TOCED’in hizmette olduğunu ancak yeterli personel ve ekipmana sahip olana ve tam teşekkülü çalışma noktasına gelene kadar yerel yönetimlerle birlikte çalışmaya devam edeceklerini kaydeden Çeler, LTB ile başlatılan çalışmanın, merkezi yönetime örnek teşkil edecek bir çalışma olduğunu kaydetti.
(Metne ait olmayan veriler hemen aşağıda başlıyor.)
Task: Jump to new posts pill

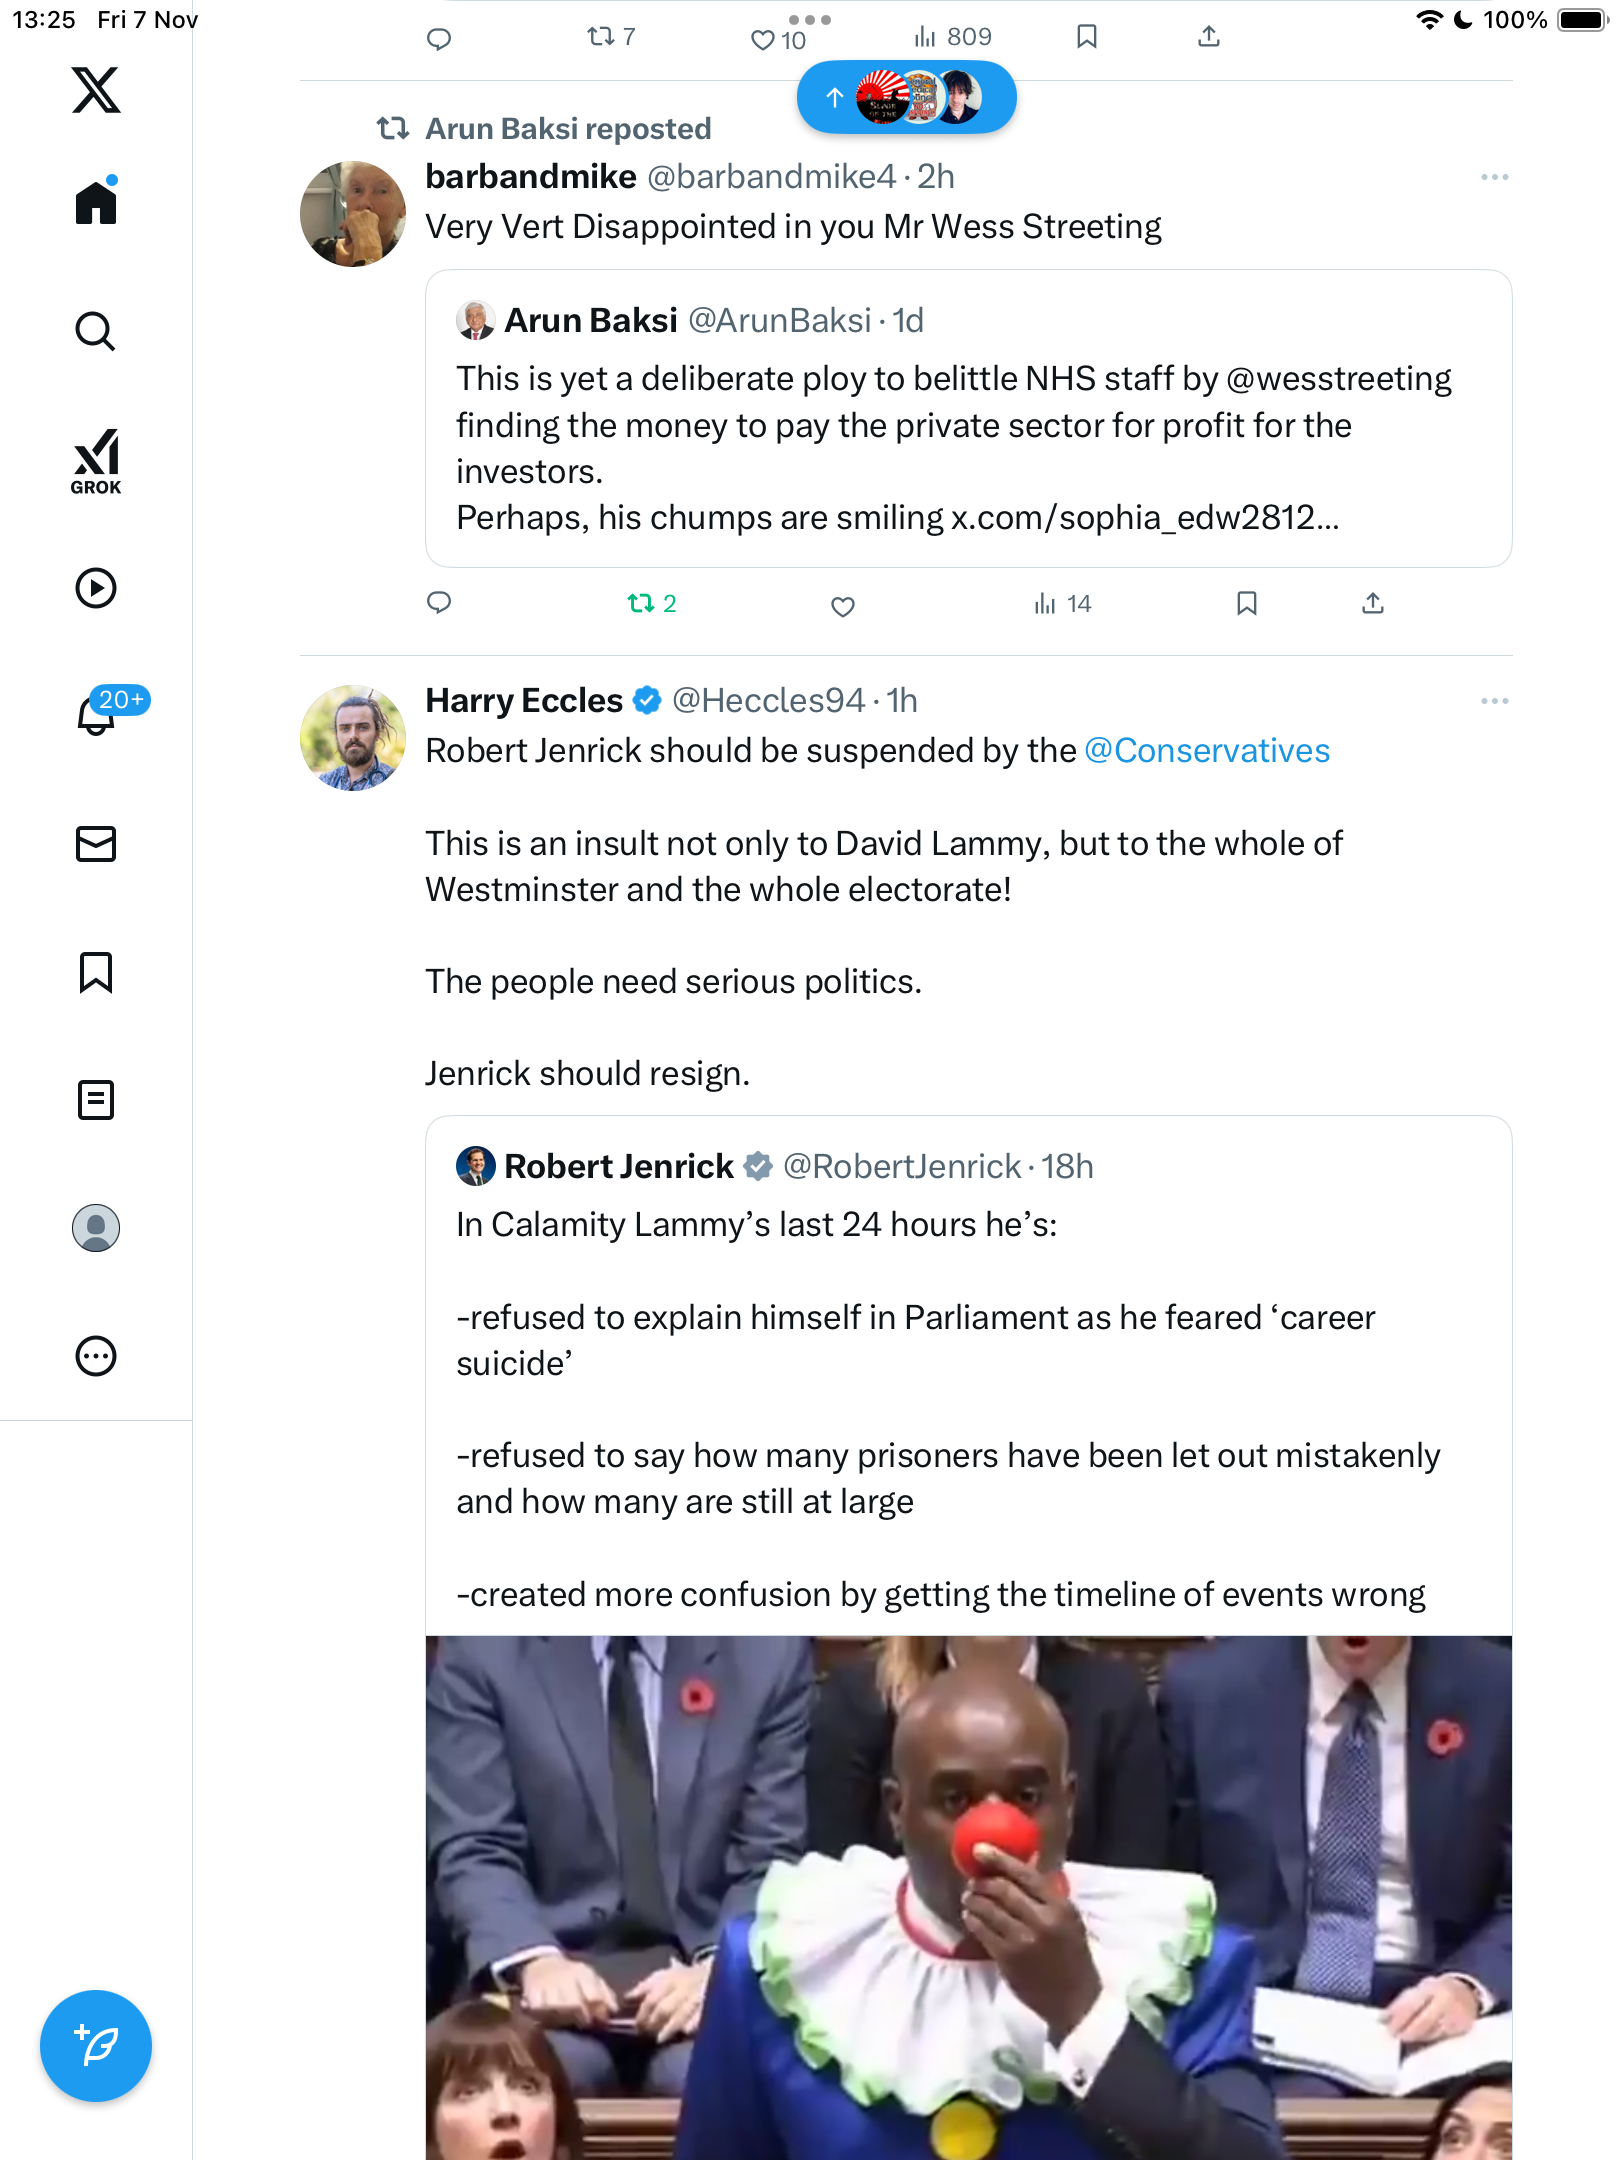Action: [x=906, y=97]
Çeler, Çocuk İzleme Merkezi için hazırlanan tasarının meclisten geçirilmesi çağrısı yaptı.
Çeler ayrıca, kadına yönelik şiddet veya aile içi şiddet olaylarının ALO 183’e bildirilmesi çağrısında bulundu; çağrıların gizlilik içerisinde ele alınacağını söyledi.
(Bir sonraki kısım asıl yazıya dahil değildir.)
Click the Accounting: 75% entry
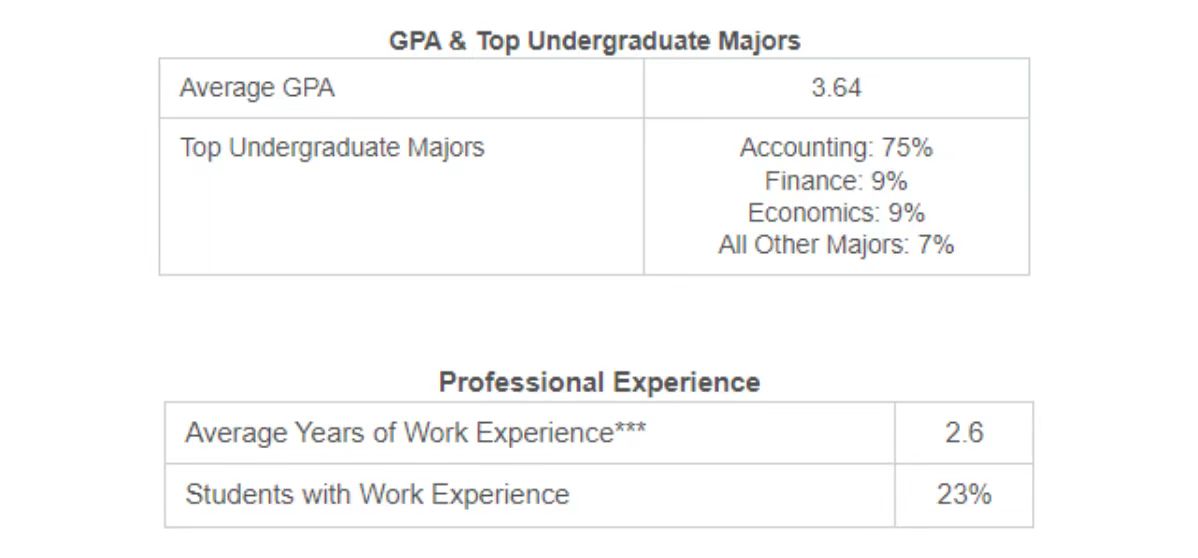 (836, 148)
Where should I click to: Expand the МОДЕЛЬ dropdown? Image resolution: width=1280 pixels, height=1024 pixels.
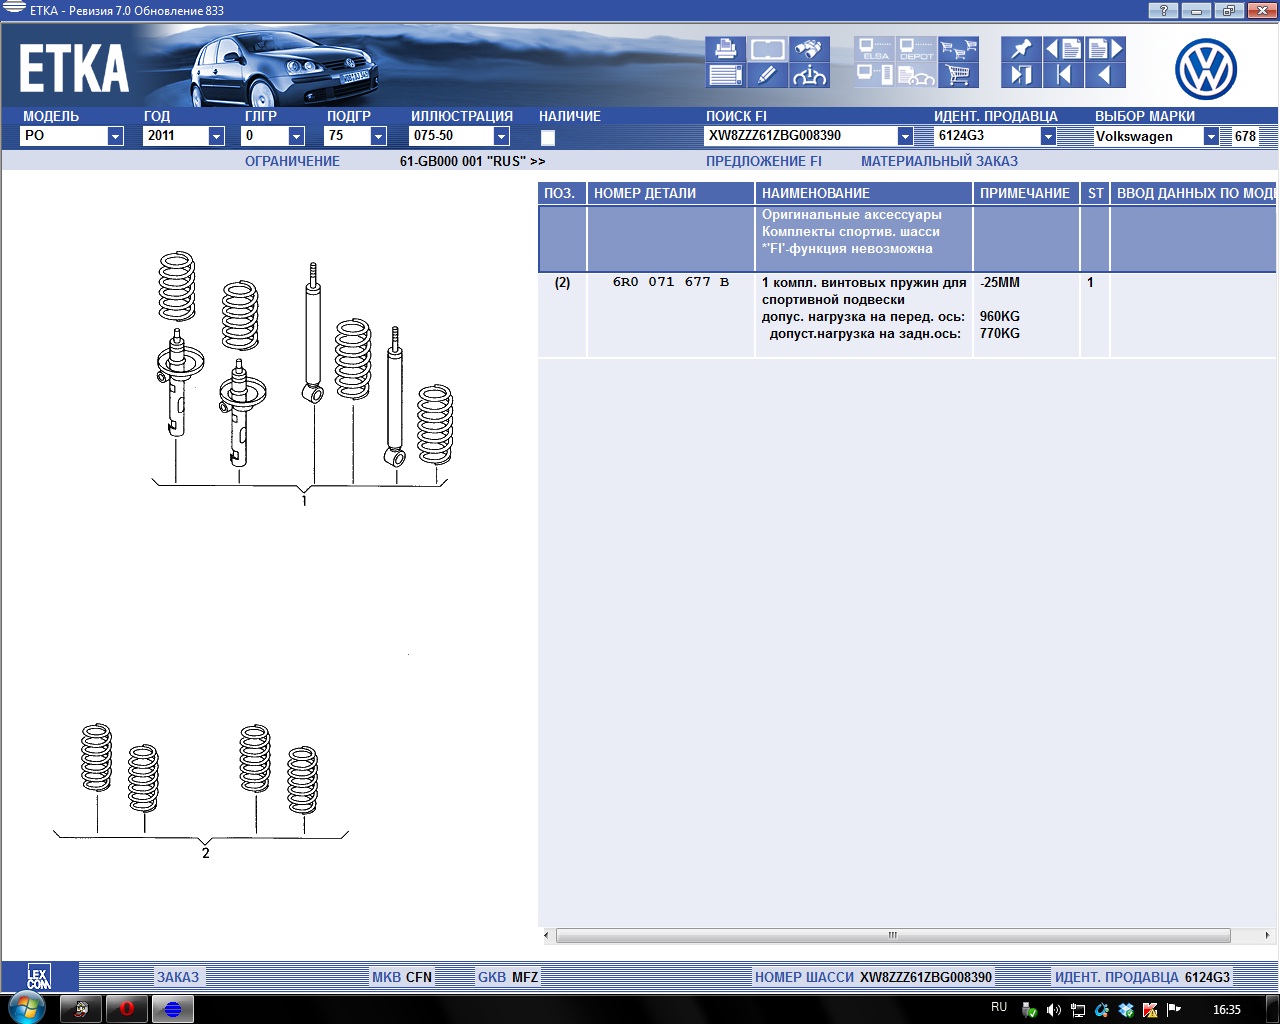pyautogui.click(x=115, y=136)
BURHAN: ÖĞRETMENLERE ÖNEMLİ GÖREV DÜŞÜYOR
Milli Eğitim ve Kültür Bakanlığı Müsteşarı Mehmet Burhan da, aile içi şiddettin çocuklar tarafından dile getirilmeyebileceğini ancak, çocukların akademik başarısı veya tavırlarına yansıyabileceğini, bu noktada bu tespitleri yapabilmesi adına öğretmenlere önemli görevler düştüğünü kaydetti.
Esas hedeflerinin şiddet kültürünü yavaş yavaş sönümlenmesi olduğunu kaydeden Burhan, Milli Eğitim Bakanlığı olarak birey gelişimi üzerinde çalışma başlattıklarını kaydetti.
MANAVOĞLU: AMAÇ ŞİDDET GERÇEKLEŞMEDEN ÖNLEMEK
Polis Genel Müdürü Süleyman Manavoğlu, Polis Genel Müdürlüğü bünyesinde kadına yönelik şiddet olaylarıyla ilgilenecek şube kurduklarını, her ilçe için de bu konuda eğitim almış iki polis memuru görevlendirdiklerini söyledi.
Polisin genellikle şiddet olayı gerçekleştikten sonra müdahil olduğunu belirten Manavoğlu, şiddet olayı gerçekleşmeden müdahil olabilmek için, koordine içinde çalışmak gerektiğini, protokolün de bu amaca hizmet ettiğini kaydetti.
Manavoğlu, 2017’de polise, kadına yönelik şiddetle ilgili 282 müracaat yapıldığını ancak edindikleri bilgiye göre kadına yönelik şiddet olaylarının bu rakamın çok üzerinde olduğunu, polise müracaatta kişilerin teşvik edilmesi gerektiğini söyledi.
AKTER: PROTOKOL TÜM KURUMLARI BİR ARAYA GETİRDİ
Sos Çocuk Köyü Derneği Yönetim Kurulu Başkanı Buğra Akter, çocuğun ailesini bir arada tutabilmek için SOS Çocuk Köyü Derneği olarak, aile güçlendirme projesi geliştirdiklerini, yapılan protokolle kurumların görev ve sorumluluklarının koordinasyonunun düzenlendiği, protokolün tüm kurumları bir araya getiren ilk çalışma olduğunu kaydetti.